Une troisième possibilité, peut-être la plus féconde, surmontant la distinction faite par Hume, est explorée par la phénoménologie husserlienne, qui fait des valeurs une sphère d'intuitions donatrices originaires sui generis. Le fait que nous percevons les valeurs comme indépendantes de notre vouloir subjectif ne signifie nullement qu'elles soient indépendantes de la manière dont les sujets peuvent y avoir accès. C'est ce que montre Max Scheler dans Le Formalisme en éthique et l'éthique matériale des valeurs (1913-1916). À ses yeux, la phénoménologie non seulement rend raison de l'autonomie et de l'objectivité propres au « royaume des valeurs » (qu'il importe de ne pas confondre avec celui de l'utile), mais permet également d'y discerner une typologie et une hiérarchie, allant de l'agréable à la valeur suprême du sacré. Du point de vue objectif, la valeur des valeurs est le sacré ; du point de vue subjectif, la valeur suprême, c'est la personne.

On retrouve le même problème avec la théorie des « sphères de justice » (Michael Walzer, Luc Boltanski, Laurence Thévenot), à cette différence près que le souci de différencier les valeurs, chacune étant liée à un ancrage institutionnel particulier, l'emporte sur celui de la hiérarchisation. Dans cette optique, la valeur des valeurs est celle du juste.
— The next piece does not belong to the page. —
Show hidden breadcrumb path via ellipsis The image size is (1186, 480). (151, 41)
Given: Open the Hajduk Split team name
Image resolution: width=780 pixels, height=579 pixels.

Pour Weber, qui reprend la notion de « relation axiologique » du néo-kantien Heinrich Rickert, le concept de culture constitue lui-même un concept axiologique. C'est ce qu'il ne faut pas perdre de vue dans les discussions sur le relativisme des valeurs culturelles. Peut-être en va-t-il des valeurs comme des langues : même si chacune véhicule une « vision du monde » particulière, il faut maintenir la possibilité de principe de la traduction, « l'épreuve de l'altérité » (Antoine Berman) qui empêche le débat interculturel relatif aux valeurs de se transformer en dialogue de sourds.

Seul un concept complexe de valeur, qui repose sur un juste équilibre entre sa composante émotionnelle, les attitudes dispositionnelles et une certaine visée réaliste, permet de réhabiliter la doctrine aristotélicienne des vertus, comme le font les néo-aristotéliciens contemporains dans le sillage de Alastair MacIntyre. En tant qu'il est un self-interpreting animal (Charles Taylor), l'homme ne cesse d'inventer et de découvrir des valeurs nouvelles. Entre le ciel de l'obligation morale et la terre des faits, s'étend l'espace intermédiaire des émotions, des préférences, des évaluations et des prescriptions qui forme l'empire, vaste et complexe, des valeurs.